Sin embargo, como buen “versificador irrelevante”, intentaré resumir un episodio que el mundo cultural cubano de los años 80 convirtió en su entretenimiento preferido. El semiótico y políglota Desiderio Navarro, amo y señor de la revista “Criterios” fue burlado por el co-novelista Guillermo Rodríguez Rivera. Este último, pretendía ganar muchos más méritos ante Roberto Fernández Retamar y Ambrosio Fornet. En un artículo lleno de ironía y mala leche, el citado polemista tildó a Navarro de ignorante, lo llenó de epítetos burlescos, y al final, le enrrostró (en otras palabras) que mientras más idiomas conocía, menos facultad analítica demostraba. Aquella publicación fue respondida por el semiótico quien, por cierto, siempre mantuvo un sentido del humor mucho más fino que el citado benefactor de Roberto y Fornet. Navarro refirió que Rivera, en vez de dedicar su tiempo a la lectura y a la investigación, se la pasaba cultivando su afición por la música populachera, “cantando guarachas”, fumando tabacos, bebiendo a diestra y siniestra, y escapándose a pasear por las playas de Cuba con los invitados de la Casa de las Américas. Nadie hasta esa fecha se había atrevido a revelar públicamente aquellas veleidades de Rodríguez Rivera. Con su “ego” insultado, decidió denunciar a Navarro ante un tribunal por Difamación e Injuria.

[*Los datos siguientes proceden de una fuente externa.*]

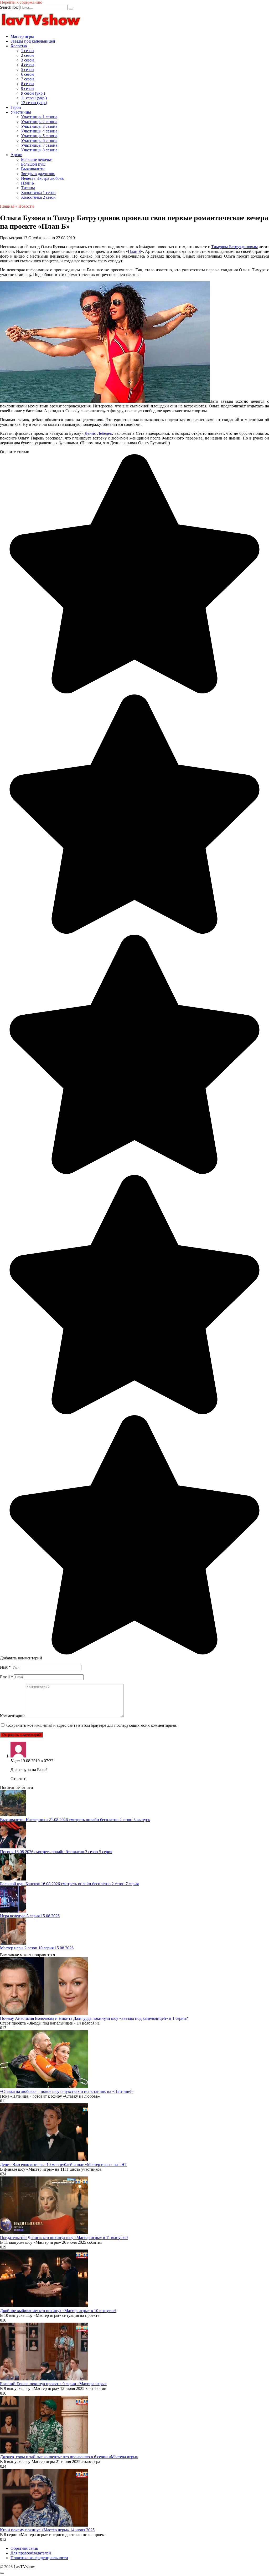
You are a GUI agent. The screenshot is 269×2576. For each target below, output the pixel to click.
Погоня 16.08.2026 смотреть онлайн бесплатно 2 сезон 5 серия (56, 1851)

Pero Desiderio, humorista al fin, también puso en manos del mismo juez una denuncia similar y ambos fueron citados a una vista pública que fue la comidilla del mundo cultural cubano. El juicio se celebró días después a puertas abiertas, como si se tratara de un concierto de Ricky Martin. El juez recibió con paciencia los alegatos de ambos escritores y no los interrumpió. Sus pequeños ojos no podían ocultar un rojo intenso a través de los cristales bifocales que los cubrían. Una hora después de escuchar ofensas y acusaciones de ambos bandos, se retiró a deliberar. Más bien, fue al baño y a tomar un vaso de agua. Ya tenía en su mente la sentencia. A su regreso, ordenó poner de pie a ambos demandantes, y concluyó. -Yo soy un simple administrador de justicia. Ante mi vienen ladrones, sinvergüenzas, estafadores, gentes de todas las calañas a quienes tengo que imponer sanciones por sus actos delictivos. Ustedes son dos escritores, intelectuales, gentes del saber que en lugar de estar enfrentados entre sí, debieran enseñar a este país a hablar mejor y a redactar con belleza lo que se escribe… y así y todo vienen a mí, en busca de un castigo por un acto simple chismosería barata… ¡Fuera de aquí los dos! Si los vuelvo a ver, les juro que los mando a la cárcel. El hombre se puso de pie, les dio la espalda y se marchó. Aquel juzgado se vino debajo de risotadas y burlas contra ambos demandantes. Lo que sí no se vino abajo fue el sentimiento de venganza de ambos contra ellos mismos y contra todo aquel que el dedo de la política señalara como “sospechoso”.